Manchmal wird es aber zum Problem. Zum Beispiel im Fachbereich der
sogenannten Komplementär- und Alternativmedizin (CAM). Da CAM sich von
echter Medizin dadurch abgrenzt, dass es aus Verfahren besteht, deren
Wirksamkeit entweder nicht nachgewiesen oder aber bereits hinreichend
widerlegt ist, ergibt sich ein Dilemma: Was soll einen “Experten” auf
diesem Gebiet eigentlich auszeichnen?
Oft werden im CAM-Bereich “Praktiker” zu Experten. Sie
schreiben z.B. einen Fallbericht oder machen eine Meinungsumfrage über ein Voodoo-Verfahren, das sie seit
Jahren “erfolgreich” in ihrer Praxis einsetzen, und garnieren dies eventuell mit
theoretischen Spekulationen. Ein solcher Bericht wird von unkritischen
CAM-peers abgenickt und erscheint in einer CAM-Zeitschrift. Nach einiger
Zeit wird der Praktiker dadurch zum “Experten” für das Voodoo-Verfahren
– er hat ja schließlich auf diesem Gebiet publiziert. Jetzt darf er als
referee fungieren und wird mangels echter wissenschaftlicher
Kritikfähigkeit viele hingestümperte Texte seiner Kollegen wohlwollend abnicken – die
daraufhin selbst zu “Experten” mutieren, undsoweiter undsofort.

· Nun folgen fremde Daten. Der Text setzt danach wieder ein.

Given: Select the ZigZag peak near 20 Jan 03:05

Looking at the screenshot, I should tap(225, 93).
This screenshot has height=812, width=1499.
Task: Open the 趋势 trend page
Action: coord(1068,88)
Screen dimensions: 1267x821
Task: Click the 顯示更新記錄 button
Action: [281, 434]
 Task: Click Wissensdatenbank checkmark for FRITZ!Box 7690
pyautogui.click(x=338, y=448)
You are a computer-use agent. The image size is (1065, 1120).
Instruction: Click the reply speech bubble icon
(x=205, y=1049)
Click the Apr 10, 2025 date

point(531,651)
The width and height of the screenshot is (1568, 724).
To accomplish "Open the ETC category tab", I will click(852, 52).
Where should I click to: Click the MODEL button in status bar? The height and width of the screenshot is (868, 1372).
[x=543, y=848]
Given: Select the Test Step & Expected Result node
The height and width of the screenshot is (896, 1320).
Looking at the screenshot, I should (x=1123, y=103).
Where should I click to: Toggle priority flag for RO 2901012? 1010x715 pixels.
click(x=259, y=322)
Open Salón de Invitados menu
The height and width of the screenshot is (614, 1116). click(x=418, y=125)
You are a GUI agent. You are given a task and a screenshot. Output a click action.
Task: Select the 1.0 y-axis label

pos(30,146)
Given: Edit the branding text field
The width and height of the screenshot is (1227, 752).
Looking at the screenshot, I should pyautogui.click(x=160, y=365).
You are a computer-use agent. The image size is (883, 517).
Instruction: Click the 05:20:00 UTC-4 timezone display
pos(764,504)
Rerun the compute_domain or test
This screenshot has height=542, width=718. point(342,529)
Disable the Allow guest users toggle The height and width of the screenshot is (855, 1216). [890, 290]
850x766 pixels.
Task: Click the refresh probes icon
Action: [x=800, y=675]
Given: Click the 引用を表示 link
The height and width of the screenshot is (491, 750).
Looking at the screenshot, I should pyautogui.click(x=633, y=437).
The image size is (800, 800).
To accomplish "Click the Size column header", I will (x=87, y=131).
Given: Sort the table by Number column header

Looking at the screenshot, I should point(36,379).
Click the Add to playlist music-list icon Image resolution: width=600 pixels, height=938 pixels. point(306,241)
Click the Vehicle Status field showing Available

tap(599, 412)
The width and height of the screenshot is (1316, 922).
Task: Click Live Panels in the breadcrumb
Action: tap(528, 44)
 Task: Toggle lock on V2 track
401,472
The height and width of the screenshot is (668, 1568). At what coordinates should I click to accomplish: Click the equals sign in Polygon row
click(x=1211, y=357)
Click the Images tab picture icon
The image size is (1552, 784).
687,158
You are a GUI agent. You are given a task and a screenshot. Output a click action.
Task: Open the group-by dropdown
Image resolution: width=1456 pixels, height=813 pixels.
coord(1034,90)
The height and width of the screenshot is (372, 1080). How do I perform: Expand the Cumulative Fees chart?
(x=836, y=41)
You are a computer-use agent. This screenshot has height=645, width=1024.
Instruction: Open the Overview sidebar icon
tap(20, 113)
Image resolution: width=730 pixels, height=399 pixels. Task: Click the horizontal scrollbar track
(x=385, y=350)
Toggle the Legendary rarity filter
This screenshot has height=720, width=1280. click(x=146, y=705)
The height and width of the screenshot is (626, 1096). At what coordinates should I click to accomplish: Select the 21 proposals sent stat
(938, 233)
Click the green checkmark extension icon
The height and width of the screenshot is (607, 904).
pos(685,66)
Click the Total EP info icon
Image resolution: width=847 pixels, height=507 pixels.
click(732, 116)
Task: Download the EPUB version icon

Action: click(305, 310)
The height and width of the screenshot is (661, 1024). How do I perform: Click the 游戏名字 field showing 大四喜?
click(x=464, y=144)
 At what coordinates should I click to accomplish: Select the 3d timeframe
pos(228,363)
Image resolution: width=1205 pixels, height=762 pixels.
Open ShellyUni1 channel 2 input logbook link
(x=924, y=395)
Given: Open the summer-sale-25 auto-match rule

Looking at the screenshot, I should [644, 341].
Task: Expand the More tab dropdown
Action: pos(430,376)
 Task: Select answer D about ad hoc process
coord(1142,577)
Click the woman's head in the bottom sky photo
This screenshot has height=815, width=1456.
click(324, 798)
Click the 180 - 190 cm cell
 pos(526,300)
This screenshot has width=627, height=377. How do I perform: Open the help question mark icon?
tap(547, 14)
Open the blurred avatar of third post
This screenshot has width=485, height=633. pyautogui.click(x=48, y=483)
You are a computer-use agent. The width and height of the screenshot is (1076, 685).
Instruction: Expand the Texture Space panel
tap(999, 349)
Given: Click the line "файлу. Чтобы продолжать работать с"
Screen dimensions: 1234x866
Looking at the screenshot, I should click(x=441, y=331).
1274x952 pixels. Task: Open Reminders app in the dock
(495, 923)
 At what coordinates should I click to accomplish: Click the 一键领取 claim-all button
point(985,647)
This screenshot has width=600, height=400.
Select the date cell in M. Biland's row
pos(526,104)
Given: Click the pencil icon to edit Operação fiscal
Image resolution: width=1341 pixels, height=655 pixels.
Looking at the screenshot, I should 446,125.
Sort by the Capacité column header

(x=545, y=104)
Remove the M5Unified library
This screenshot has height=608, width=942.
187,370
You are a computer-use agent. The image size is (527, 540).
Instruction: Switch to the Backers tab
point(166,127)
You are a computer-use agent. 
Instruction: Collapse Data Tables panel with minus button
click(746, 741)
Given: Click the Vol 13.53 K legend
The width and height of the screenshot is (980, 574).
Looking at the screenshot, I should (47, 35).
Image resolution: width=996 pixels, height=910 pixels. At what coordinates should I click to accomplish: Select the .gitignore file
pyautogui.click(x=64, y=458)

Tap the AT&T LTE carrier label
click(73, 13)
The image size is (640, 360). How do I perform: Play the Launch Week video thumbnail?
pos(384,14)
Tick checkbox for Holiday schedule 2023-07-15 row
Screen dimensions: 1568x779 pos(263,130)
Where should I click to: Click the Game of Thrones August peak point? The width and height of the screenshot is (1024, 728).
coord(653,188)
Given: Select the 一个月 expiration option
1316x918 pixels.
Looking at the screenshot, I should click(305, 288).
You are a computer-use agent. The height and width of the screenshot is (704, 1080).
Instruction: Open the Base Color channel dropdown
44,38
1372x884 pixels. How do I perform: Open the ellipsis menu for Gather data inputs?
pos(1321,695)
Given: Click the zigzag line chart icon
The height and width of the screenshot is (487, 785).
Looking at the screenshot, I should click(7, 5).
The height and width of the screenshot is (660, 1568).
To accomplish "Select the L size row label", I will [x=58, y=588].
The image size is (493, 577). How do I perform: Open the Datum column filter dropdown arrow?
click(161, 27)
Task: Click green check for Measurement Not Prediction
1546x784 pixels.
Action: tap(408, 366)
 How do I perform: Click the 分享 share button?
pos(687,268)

Was man hier findet, ist das bekannte Phänomen, dass ein und dasselbe Verfahren ein
dynamisches System je nach Anfangsbedingungen in eines von zwei völlig
unterschiedlichen Gleichgewichten führen kann: Eines, in welchem i.a. vernünftige wissenschaftliche Literatur entsteht, und eines, in dem
neben dem einen oder anderen wertvollen Artikel auch kompletter
Schwachsinn munter blüht und gedeiht.
CAM-Journale sind typischerweise in letzterem Zustand gefangen, in einem
“Gleichgewicht des Schreckens”. Als Illustration möge man sich
überlegen, ob eine Grafik wie etwa jene nebenstehende des ehemaligen
Stanford-Professors und jetzigen cranks William
A. Tiller Chance auf
Einzug in ein wissen-schaftliches Fachjournal hätte?
Wer trotz dieses An- und Ausblicks noch Lust verspürt, sich näher über Tillers “Fachartikel” über die very different science premises meaningful to CAM versus orthodox medicine zu
informieren, der kürzlich in einem Publikationsorgan namens Journal
of Alternative and Complementary Medicine erschienen ist,
der tut das am besten bei
Orac. Darüber auch noch zu schreiben würde mich nämlich zu sehr deprimieren.